Comment décririez l'industrie japonaise de l'animation ? En quoi diffère-t-elle du modèle français ?

Il existe de nombreuses différences entre les deux modèles qui prennent source pour commencer dans la différence culturelle qu’il existe entre le Japon et la France. La façon d’animer est différente (plus réaliste, moins d’intervalles...) le système japonais est encore beaucoup basé sur un système papier alors qu’en France nous somme sur un système numérique. L’école japonaise a un style très énergique priorisant de fortes poses très dynamiques et expressives là où le style occidental met l’accent sur la fluidité et l beauté du mouvement.

Aussi, une autre différence fondamentale est le rythme de travail qui est vraiment de loin plus intense au Japon à ce que l’on peu connaitre en France. Il n’est pas rare de travailler très tard quitte à ne pas dormir pour finir certains plans car des fois le niveau de detail est très élevé et le temps manque. En moyenne on est proche de 90 heures par semaine.

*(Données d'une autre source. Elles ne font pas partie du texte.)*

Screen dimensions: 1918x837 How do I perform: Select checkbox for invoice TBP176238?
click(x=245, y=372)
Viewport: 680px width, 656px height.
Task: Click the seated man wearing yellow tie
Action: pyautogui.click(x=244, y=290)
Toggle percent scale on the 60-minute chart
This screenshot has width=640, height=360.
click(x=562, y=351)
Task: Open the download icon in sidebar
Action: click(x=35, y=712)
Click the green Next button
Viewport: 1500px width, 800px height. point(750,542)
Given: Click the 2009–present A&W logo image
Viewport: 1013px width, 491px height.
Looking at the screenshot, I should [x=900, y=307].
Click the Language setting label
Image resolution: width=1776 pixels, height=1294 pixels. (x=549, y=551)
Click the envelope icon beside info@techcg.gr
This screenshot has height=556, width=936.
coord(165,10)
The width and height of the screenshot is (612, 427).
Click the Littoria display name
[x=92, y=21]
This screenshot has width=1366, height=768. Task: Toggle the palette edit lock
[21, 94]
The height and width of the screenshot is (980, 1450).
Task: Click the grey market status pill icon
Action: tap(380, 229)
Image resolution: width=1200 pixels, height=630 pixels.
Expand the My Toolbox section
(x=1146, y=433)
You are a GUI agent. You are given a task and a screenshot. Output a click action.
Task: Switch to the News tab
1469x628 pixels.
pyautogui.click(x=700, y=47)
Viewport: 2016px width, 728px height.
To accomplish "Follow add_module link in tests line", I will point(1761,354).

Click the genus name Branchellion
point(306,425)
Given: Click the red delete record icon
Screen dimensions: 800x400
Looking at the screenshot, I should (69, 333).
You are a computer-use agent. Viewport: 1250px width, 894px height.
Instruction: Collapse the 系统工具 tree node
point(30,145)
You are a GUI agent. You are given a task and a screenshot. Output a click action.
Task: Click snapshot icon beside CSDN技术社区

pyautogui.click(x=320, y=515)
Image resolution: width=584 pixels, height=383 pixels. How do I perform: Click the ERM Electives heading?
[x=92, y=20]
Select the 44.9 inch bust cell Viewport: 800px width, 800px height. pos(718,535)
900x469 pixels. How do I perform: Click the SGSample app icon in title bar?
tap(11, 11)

Sur quelle(s) scène(s) de Dragon Ball Super Broly avez-vous travaillé ? Allez-vous de nouveau travailler sur la franchise ou sur My Hero Academia ?

J’ai travaillé sur la scène ou l’on voit Golden Freezer pour la première fois dans le film. Pour la série Dragon Ball Super non. Pour le nouveau film My Hero Academia, c’est encore trop tôt pour le dire mais ce n’est pas impossible.